I just got a barrage of pop3-login attacks on one of my servers. I was surprised that fail2ban wasn't stopping them, then I realized that the service is listening on multiple IP addresses, and the attacker was spraying over all of them. Fail2ban only blocked my first IP.
fail2ban has a myip=x.y.z.a setting, but it doesn't seem to take multiple values. Is there a way to set this up?
D'oh! bad assumption on my part. I had a close look. fail2ban doesn't block on the local IP, it's blocking the source properly. It is not necessary to configure multiple IP addresses.
The issue seems to be that they were doing dozens of attempts per second.

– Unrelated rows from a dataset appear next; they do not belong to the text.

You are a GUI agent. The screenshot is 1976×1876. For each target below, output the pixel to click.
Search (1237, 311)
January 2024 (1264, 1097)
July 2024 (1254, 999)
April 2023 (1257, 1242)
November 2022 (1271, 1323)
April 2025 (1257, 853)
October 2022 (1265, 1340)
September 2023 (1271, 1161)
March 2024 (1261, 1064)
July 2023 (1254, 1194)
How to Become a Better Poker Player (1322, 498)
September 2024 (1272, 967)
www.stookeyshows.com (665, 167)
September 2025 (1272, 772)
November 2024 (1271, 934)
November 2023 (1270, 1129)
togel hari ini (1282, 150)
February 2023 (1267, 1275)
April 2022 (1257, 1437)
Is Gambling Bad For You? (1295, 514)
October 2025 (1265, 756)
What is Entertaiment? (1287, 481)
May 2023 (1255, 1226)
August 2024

2012-07-26 10:41:25,771 fail2ban.actions: WARNING [dovecot-pop3imap] Ban 74.63.241.177
2012-07-26 10:41:27,825 fail2ban.actions: WARNING [dovecot-pop3imap] 74.63.241.177 already banned
2012-07-26 10:41:28,827 fail2ban.actions: WARNING [dovecot-pop3imap] 74.63.241.177 already banned
2012-07-26 10:41:30,829 fail2ban.actions: WARNING [dovecot-pop3imap] 74.63.241.177 already banned
It was enough to ramp up the process count before fail2ban could respond. The volume of the attack and the spread over multiple IPs caught me off guard.